Ryan Adams Accused of Manipulation and Abuse in New Report

The New York Times interviewed a number of women who allege that Adams offered them chances to advance their careers while also pursuing them sexually. Through a lawyer, he denied the accusations.
Photo by Jason LaVeris/FilmMagic

A report in the New York Times compiles the stories of a number of women who accuse the songwriter Ryan Adams of a pattern of abuse and manipulation stretching back years. Seven women, including Adams’ ex-wife Mandy Moore and the songwriter Phoebe Bridgers, spoke to the newspaper to allege that Adams has a tendency to take interest in the careers of young female artists, while also pursuing them sexually. “Music was a point of control for him,” Moore said in the article.


A 20-year-old woman, identified in the Times article as Ava, says she began corresponding with Adams when she was 14 years old. First they spoke about music, but Ava alleges that their discussions soon turned sexual, and that Adams exposed himself to her on Skype. The Times reporters reviewed over 3,000 text messages from the time that Ava was 15 and 16 years old. In those texts, Adams reportedly asks Ava how old she is.
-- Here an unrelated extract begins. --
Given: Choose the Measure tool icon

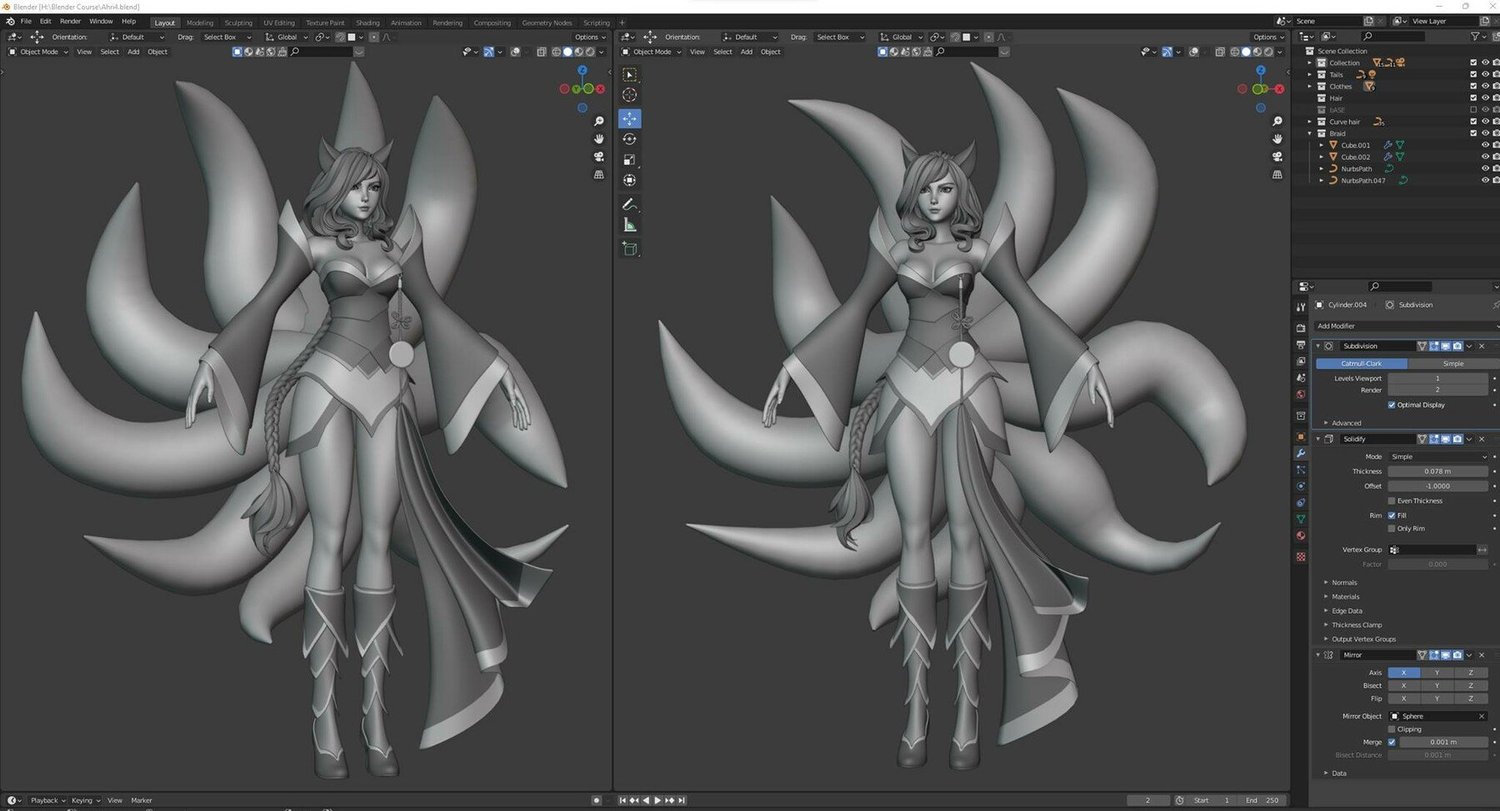Looking at the screenshot, I should [x=629, y=225].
Though she, by the Times report’s admission, occasionally said she was older than he was, Adams’ texts betray some worry about the situation. (“If people knew they would say I was like R Kelley lol,” he reportedly wrote in November of 2014.) Through his lawyer, Adams denied having any conversations with fans about anything other than music. The lawyer also stated that “if, in fact, this woman was underage, Mr. Adams was unaware.”

Bridgers first met Adams in 2014, when he invited her to his studio. According to her, a romantic relationship ensued, as did offers to open for Adams on tour and to release music on his label. Those offers, however, seemed to be rescinded as their relationship fizzled, after Adams “began barraging her with texts, insisting that she prove her whereabouts, or leave social situations to have phone sex, and threatening suicide if she didn’t reply immediately.” Eventually, per Bridgers, the music was released and she joined him on tour, where an invitation to his room revealed other motives. “The first day, he asked me to bring him something in his hotel room,” she said. “I came upstairs and he was completely nude.” Adams’ lawyer said his relationship with Bridgers was a “brief, consensual fling” and denied that the latter incident occurred.
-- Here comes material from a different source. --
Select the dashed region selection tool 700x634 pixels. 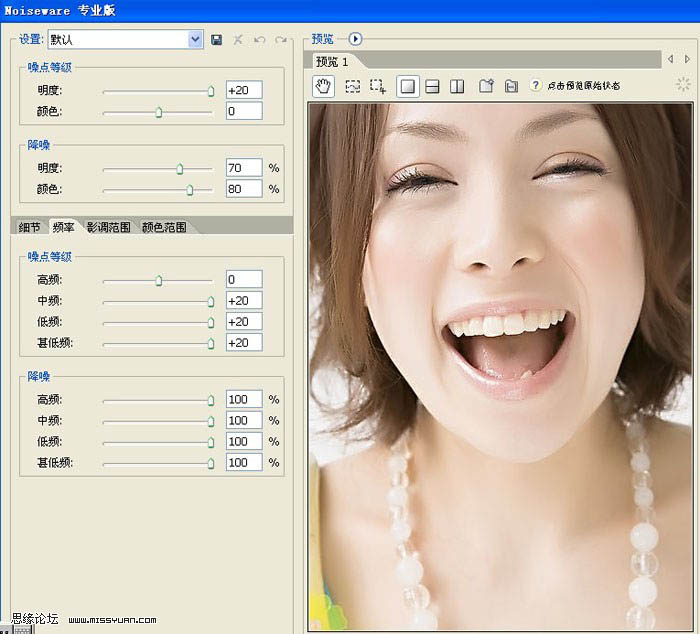tap(353, 87)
Adams’ ex-wife Moore alleged that Adams took control of her music and used his status in the industry to stall her career. She hasn’t released an album since 2009, shortly after their marriage began. “His controlling behavior essentially did block my ability to make new connections in the industry during a very pivotal and potentially lucrative time—my entire mid-to-late 20s,” she said. Adams’ lawyer disputed these claims as well, saying that her account was “completely inconsistent with [Adams’] view of the relationship.”

A number of other women, both named and unnamed, and over a dozen other associates of Adams were interviewed for the story, which you can read in full over at the New York Times.

Adams has responded in a series of tweets. In full they read

"I am not a perfect man and I have made many mistakes. To anyone I have ever hurt, however unintentionally, I apologize deeply and unreservedly. But the picture that this article paints is upsettingly inaccurate. Some of its details are misrepresented; some are exaggerated; some are outright false. I would never have inappropriate interactions with someone I thought was underage. Period. As someone who has always tried to spread joy through my music and my life, hearing that some people believe I caused them pain saddens me greatly. I am resolved to work to be the best man I can be. And I wish everyone compassion, understanding and healing."

A representative for Adams has not responded to a request for comment at press time.

This story is developing and may be updated as it continues to unfold.